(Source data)
··········

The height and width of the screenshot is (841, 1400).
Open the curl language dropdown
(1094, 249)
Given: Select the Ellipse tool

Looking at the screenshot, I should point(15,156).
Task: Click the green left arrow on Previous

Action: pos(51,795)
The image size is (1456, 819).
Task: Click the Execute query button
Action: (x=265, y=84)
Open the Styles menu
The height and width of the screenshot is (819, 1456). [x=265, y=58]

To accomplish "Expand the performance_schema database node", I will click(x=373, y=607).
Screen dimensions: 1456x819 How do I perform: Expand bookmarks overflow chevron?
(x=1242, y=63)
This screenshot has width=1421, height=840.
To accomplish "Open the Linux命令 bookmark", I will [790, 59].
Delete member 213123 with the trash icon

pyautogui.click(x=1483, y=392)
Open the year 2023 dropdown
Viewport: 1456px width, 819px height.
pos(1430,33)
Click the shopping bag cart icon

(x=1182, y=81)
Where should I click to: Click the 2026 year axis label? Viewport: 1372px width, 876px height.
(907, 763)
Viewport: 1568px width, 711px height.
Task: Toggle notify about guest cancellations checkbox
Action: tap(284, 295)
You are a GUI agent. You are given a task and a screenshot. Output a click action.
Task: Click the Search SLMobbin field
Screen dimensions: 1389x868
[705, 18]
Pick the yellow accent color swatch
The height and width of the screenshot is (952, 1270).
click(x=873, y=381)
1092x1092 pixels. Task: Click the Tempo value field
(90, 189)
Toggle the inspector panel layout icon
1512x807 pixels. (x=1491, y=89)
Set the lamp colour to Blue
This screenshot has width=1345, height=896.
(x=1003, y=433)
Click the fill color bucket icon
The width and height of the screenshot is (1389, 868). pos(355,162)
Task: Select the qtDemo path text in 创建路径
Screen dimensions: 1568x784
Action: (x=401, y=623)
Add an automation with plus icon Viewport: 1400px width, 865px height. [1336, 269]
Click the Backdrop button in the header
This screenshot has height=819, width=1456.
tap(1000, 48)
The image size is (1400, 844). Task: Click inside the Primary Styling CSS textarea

··········

■ EXERCISE
Check each line of the entries for the string "accomplish". Copy the lines that have it.

■ WRITTEN ANSWER
To accomplish "Expand the performance_schema database node", I will click(x=373, y=607).
To accomplish "Open the Linux命令 bookmark", I will [790, 59].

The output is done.